__WHAT IS REQUIRED__: Every line of the entries that holds the word "сопровождение" is to be copied.

__THE DATA__:

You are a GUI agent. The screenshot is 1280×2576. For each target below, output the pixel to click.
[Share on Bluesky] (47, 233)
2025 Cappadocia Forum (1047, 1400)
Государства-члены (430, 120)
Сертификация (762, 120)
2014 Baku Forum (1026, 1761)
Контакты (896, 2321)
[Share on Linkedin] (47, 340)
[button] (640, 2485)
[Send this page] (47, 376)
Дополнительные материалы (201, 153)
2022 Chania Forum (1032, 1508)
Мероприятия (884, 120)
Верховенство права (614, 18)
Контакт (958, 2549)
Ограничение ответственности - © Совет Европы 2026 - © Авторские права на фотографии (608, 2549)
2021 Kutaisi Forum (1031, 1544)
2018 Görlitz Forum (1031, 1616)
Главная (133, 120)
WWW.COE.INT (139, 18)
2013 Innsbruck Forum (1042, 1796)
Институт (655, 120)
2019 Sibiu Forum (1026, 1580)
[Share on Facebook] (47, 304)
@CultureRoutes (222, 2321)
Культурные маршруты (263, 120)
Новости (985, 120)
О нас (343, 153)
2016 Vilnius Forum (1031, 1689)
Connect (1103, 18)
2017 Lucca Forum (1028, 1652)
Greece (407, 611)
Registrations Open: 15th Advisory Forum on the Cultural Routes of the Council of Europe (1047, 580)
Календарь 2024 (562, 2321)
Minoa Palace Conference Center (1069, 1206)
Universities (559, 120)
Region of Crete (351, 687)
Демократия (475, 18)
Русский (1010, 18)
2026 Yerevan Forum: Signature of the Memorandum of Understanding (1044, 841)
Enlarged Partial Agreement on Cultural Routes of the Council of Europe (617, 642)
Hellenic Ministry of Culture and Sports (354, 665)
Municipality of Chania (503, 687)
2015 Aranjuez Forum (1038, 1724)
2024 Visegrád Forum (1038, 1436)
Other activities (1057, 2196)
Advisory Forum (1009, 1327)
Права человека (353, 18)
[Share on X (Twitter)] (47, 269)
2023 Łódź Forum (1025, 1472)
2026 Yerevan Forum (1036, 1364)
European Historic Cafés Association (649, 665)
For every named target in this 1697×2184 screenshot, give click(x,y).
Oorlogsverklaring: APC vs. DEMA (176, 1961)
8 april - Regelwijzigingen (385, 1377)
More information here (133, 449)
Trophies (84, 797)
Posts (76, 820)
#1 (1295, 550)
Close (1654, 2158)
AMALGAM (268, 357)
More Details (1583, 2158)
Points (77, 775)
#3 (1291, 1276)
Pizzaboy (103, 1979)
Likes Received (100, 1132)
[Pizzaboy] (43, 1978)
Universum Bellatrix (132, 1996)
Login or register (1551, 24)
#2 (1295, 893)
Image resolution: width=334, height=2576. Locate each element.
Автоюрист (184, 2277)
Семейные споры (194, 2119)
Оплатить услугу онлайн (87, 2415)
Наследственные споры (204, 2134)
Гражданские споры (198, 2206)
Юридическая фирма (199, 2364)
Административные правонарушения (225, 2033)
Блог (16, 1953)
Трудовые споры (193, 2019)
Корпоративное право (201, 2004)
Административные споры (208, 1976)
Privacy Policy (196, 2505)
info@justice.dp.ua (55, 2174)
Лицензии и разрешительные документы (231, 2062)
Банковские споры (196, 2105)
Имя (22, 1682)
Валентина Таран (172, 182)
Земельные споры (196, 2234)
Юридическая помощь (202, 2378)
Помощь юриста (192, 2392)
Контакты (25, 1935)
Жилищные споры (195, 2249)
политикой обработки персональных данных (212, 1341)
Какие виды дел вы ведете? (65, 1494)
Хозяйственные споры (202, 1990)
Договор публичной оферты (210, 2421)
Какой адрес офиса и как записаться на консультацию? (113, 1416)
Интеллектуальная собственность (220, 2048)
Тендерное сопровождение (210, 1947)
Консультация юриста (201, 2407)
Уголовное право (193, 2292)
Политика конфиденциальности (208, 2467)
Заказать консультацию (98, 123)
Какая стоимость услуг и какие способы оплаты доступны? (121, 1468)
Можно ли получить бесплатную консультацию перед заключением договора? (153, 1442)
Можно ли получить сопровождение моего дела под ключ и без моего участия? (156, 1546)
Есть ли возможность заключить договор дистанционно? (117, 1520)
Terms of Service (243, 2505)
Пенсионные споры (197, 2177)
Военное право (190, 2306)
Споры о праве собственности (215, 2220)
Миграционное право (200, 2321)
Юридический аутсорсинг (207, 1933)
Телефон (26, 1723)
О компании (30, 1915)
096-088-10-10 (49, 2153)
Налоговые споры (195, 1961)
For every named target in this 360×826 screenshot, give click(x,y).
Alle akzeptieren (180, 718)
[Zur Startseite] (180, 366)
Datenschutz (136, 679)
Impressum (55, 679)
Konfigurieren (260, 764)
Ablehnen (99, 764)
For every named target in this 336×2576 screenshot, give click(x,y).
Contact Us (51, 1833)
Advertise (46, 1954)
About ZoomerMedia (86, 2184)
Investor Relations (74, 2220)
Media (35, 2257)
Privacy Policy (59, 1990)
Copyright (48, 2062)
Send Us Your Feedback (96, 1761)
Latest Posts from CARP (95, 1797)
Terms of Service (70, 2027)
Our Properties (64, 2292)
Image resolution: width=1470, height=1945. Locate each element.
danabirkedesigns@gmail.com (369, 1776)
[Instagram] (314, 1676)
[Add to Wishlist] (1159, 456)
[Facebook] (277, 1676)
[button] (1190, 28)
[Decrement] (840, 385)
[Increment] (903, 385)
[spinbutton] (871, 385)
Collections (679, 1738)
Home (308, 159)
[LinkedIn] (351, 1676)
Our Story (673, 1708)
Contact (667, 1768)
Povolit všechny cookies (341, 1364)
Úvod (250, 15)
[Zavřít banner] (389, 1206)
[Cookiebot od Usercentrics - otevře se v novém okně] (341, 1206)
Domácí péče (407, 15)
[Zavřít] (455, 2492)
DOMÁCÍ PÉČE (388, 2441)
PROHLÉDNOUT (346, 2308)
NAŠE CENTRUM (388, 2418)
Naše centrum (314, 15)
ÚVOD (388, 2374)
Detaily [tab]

__RESPONSE__:
Тендерное сопровождение (210, 1947)
Можно ли получить сопровождение моего дела под ключ и без моего участия? (156, 1546)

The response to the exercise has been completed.